Todos sabemos que según sea quién escriba la Historia, los conceptos de bondad y maldad, sabiduría y estulticia, terrorismo y lucha por la libertad adquieren tintes distintos de los que conforman nuestra particular moral cotidiana. Como si nosotros no fuéramos capaces de comprender lo que los grandes de la tierra hablan o como si hubiera un orden superior que se rigiera por leyes morales distintas de las nuestras. Y del mismo modo que sabemos que la Historia la escriben los vencedores, no nos extraña que los que detentan el poder adjudiquen a los movimientos que se les oponen calificativos que están en consonancia con la versión que quieren que el mundo tenga de sus mandatos y de sus guerras, aun antes de que los sabios se pongan a escribir la Historia.
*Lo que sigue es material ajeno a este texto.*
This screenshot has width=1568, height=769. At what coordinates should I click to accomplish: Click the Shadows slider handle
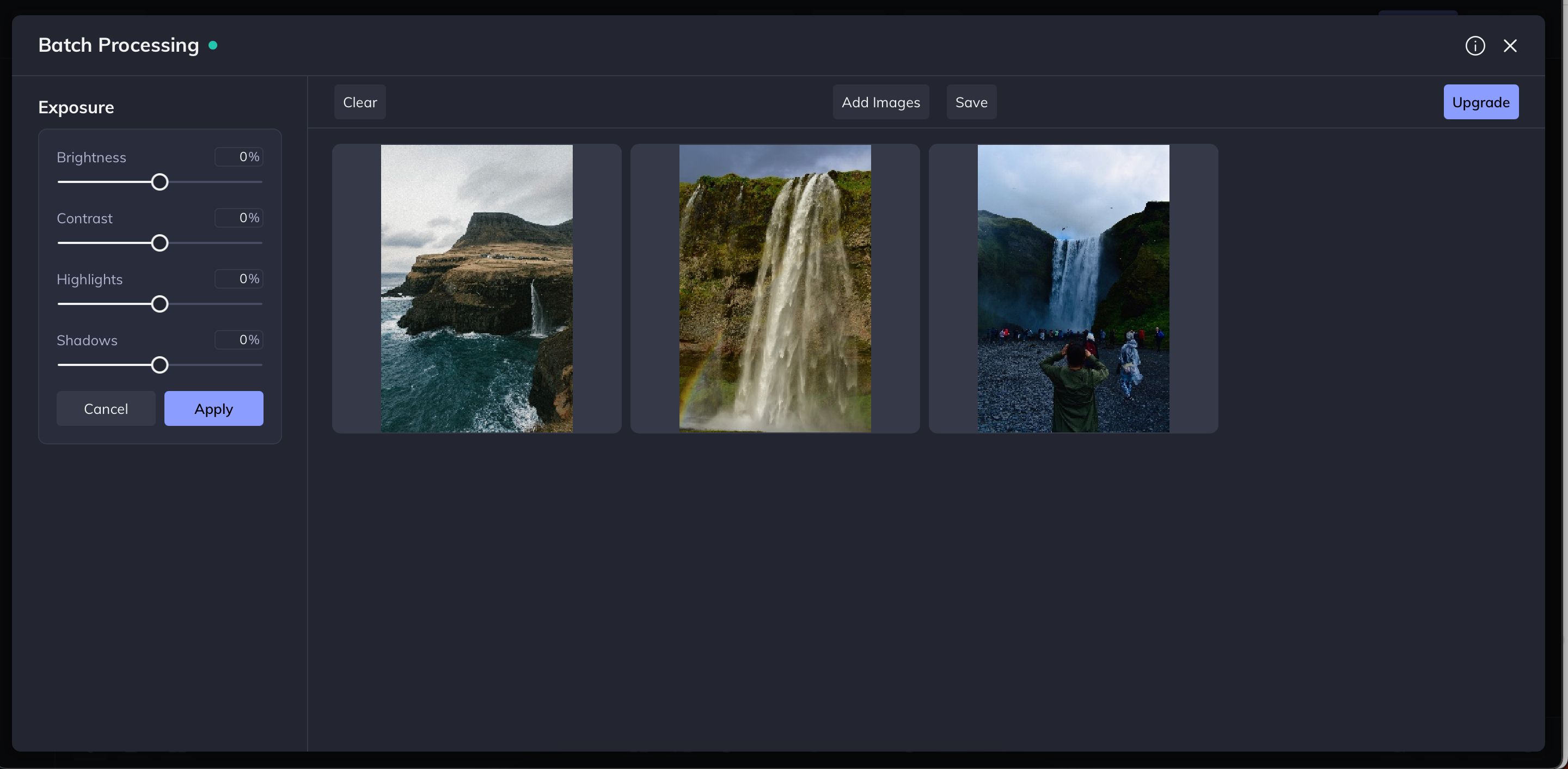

El lenguaje no es nunca inocente, y visto el uso que los poderosos han hecho de él deberíamos desconfiar de entrada de las definiciones con las que pretenden explicar y justificar los conflictos que hoy nos agobian que siempre son sus conflictos una los nuestros.

Hemos visto definir el malestar de los pueblos adjudicándoles objetivos que no siempre se corresponden con los hechos. Cada cual, una vez en el poder y dueño de los ejércitos y de los destinos de los hombres, quiere ser además el dueño absoluto de las conciencias y se otorga el calificativo de "luchador por la libertad", aunque esté masacrando y destruyendo a quienes se le oponen o le impiden alcanzar sus objetivos.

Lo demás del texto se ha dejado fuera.